‘Get Your Hands Dirty’: The Importance of a Rightly Ordered Life
Religion & Liberty Online

‘Get Your Hands Dirty’: The Importance of a Rightly Ordered Life

get-your-hands-dirtyAt the Values & Capitalism blog, Jacqueline Otto Isaacs reviews Jordan Ballor’s Get Your Hands Dirty. Isaacs explains how Ballor articulates a vision for the proper orientation for our lives:

In his recent release, “Get Your Hands Dirty,” Jordan Ballor of the Acton Institute lays out a clear case for why Christians ought to have rightly ordered lives and what that might look like. While the book took shape around a collection of essays, this message was as hard to miss as the bright orange cover itself. Having a rightly ordered, God-centered life allows us to be more efficient in our work and more effective as “salt and light” in our world. The title is derived from this call to “get involved deeply and meaningfully in the messiness of the world,” and also probably from Ballor’s affinity for quoting Mike Rowe of the Discovery Channel show Dirty Jobs, whose thoughts about work make several appearances throughout the book.

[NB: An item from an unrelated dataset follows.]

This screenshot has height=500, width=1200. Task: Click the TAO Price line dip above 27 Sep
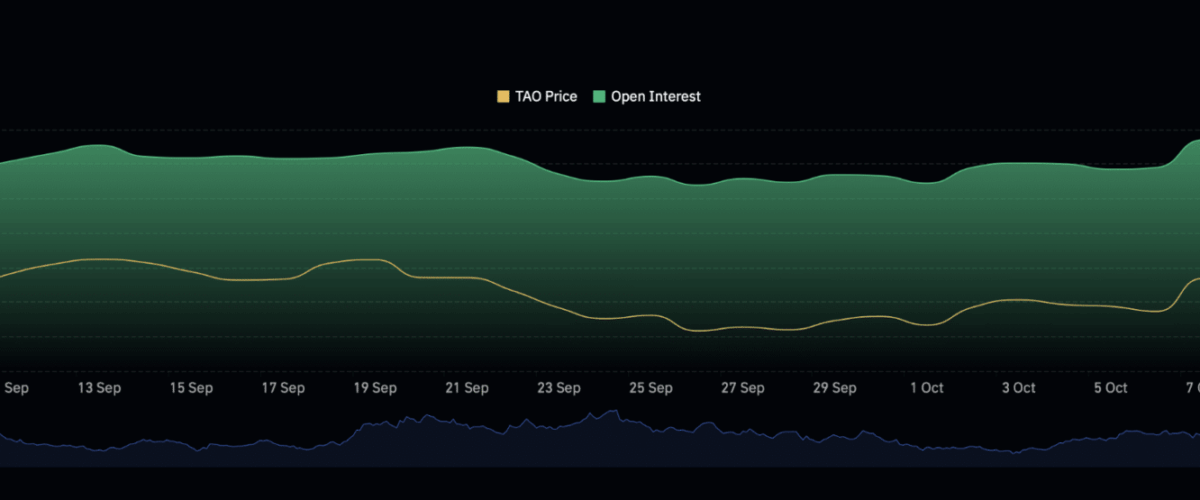[x=743, y=327]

Ballor describes an ordinate life as one that is “rightly ordered relative to other loves, regards, and interests” (62). He illustrates in great depth the perspective that this type of life will give us in regard to our vocations. He also speaks about how institutions—namely the government— can have a negative effect on our work when they are out of their rightly ordered positions in our lives. “We need to put politics and political life in its proper place,” he says. “That is, we need to properly relate the political to everything else (culture, business, family, charity, church)” (206).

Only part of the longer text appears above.